The CUB Malthouse - home of the 48 Hour Play Generator in 2010. Image (C) Jodi Cleghorn

Last night I had the pleasure of being part of the audience for the 48 Hour Play Generator, part of Melbourne’s Emerging Writers’ Festival. Five emerging playwrights, working each with a director and four performers had 48 hours to conceive, write, rehearse and perform a play, based on a common stimulus.

The stimulus:

Two people are beside an open grave. One is standing and the other is kneeling, both are peering intently into the grave. It is raining…

The 48 Hour Play Generator was described as raw – theatre on the cutting edge.

Friday night the Curator and Dramaturg of the 48 Hour Play Generator Ricci-Jane Adams commented every year there are doom and gloom predictions about the demise of the theatre (sounds a little like the debate which goes on regarding short stories every year) but countered saying as long as there were stories, and story tellers, the theatre would be alive and well.

Dialogue is one of my favourite areas of writing and I love the theatre, so I was excited and intrigued to see what could be produced in 48 hours.

The result: five very different stories, each incorporating the prompt in a unique fashion – everything from a disturbing photograph to a scriptwriter’s brainstorming session. Those who participate weekly in [Fiction] Friday would have really enjoyed it. There were singing henchmen in sleeping bags, a corrupt mayor, a baseball wielding husband, Debbie the girl everyone had a photo of each with lashings of humour… lots of darkness, social and political commentary, even a musical number. Performers who were on stage with scripts in hand could be forgiven, many having been handed the script for rehearsal that morning.

Events such as last night’s show the theatre is most definitely not on the way out and full of young creatives who aren’t afraid to push their own writing boundaries or that of their art form. The 48 hour Play Generator gave me a whole new appreciation of writing for performance, and theatre as a medium of story telling…especially when done on a time budget.

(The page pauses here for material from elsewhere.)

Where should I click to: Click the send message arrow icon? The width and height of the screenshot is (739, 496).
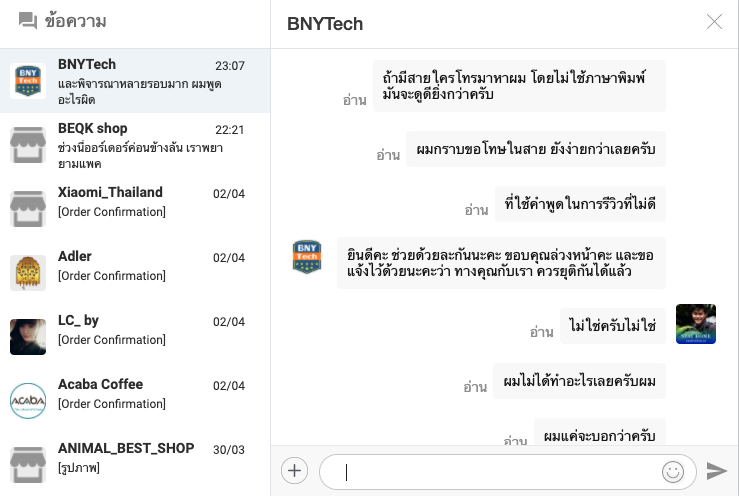[716, 471]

Do you regularly go to the theatre? Or read plays? What was the last play you saw/read? For those playwrights lurking – could you imagine taking part in something like this?

Jodi Cleghorn has many more interesting events to attend over the next six days, including a lecture on disco. There are possibly a few more apple martinis, some dancing and reading on the train as well.You can find more of Jodi’s musings at Writing in Black and White.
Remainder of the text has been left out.